Mozilla近期发布紧急安全更新，修复了在Pwn2Own柏林2025黑客大赛中被展示的两个Firefox零日漏洞。这些漏洞的存在对用户安全构成了重大威胁，Mozilla对此给予了高度重视。

主要内容：

在Pwn2Own柏林2025黑客大赛中，安全研究人员展示了两个关键的Firefox零日漏洞，Mozilla随即发布了紧急修复补丁。第一个漏洞（CVE-2025-4918）是JavaScript引擎中的越界读/写问题，涉及Promise对象的解析。该漏洞由Palo Alto Networks的研究人员Edouard Bochin和Tao Yan发现，他们因此获得了5万美元的奖励。
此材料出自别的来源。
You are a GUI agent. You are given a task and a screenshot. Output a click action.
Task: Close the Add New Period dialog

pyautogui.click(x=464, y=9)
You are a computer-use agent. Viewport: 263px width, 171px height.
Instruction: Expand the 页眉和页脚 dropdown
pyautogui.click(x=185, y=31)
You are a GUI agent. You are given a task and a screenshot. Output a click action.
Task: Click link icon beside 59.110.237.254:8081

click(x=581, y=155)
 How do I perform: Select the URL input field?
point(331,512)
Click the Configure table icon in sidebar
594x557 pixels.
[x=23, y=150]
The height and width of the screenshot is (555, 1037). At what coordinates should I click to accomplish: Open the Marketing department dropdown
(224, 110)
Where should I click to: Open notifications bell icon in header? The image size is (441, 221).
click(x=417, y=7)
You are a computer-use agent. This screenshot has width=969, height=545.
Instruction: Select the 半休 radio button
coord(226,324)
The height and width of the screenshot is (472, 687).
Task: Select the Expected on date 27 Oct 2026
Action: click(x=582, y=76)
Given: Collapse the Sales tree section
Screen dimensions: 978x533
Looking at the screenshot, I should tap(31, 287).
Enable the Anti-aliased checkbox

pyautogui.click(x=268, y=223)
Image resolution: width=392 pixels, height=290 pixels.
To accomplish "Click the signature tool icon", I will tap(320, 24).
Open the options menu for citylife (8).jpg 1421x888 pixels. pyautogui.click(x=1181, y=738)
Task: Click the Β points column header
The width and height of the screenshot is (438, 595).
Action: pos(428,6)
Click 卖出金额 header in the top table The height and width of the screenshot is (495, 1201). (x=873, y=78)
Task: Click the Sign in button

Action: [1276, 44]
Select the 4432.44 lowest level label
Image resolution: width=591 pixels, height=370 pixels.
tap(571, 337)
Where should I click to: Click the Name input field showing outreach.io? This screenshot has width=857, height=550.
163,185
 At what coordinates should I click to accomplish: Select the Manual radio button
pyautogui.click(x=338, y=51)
第二个漏洞（CVE-2025-4919）允许攻击者通过混淆数组索引大小来执行越界读/写操作，研究人员Manfred Paul在程序的渲染器中获得了未授权访问，并赢得了同样的奖金。尽管这些漏洞被Mozilla评为“关键”，但公司强调，研究人员未能实现沙箱逃逸，表明其在安全架构上进行了有效的加强。

Mozilla组建了全球多元化的“工作组”，迅速开发和测试修复方案，以应对潜在的安全风险。虽然目前没有证据表明这些漏洞在Pwn2Own之外被利用，但其公开展示可能会引发后续的真实攻击。Firefox用户被建议尽快升级到最新版本，以确保安全。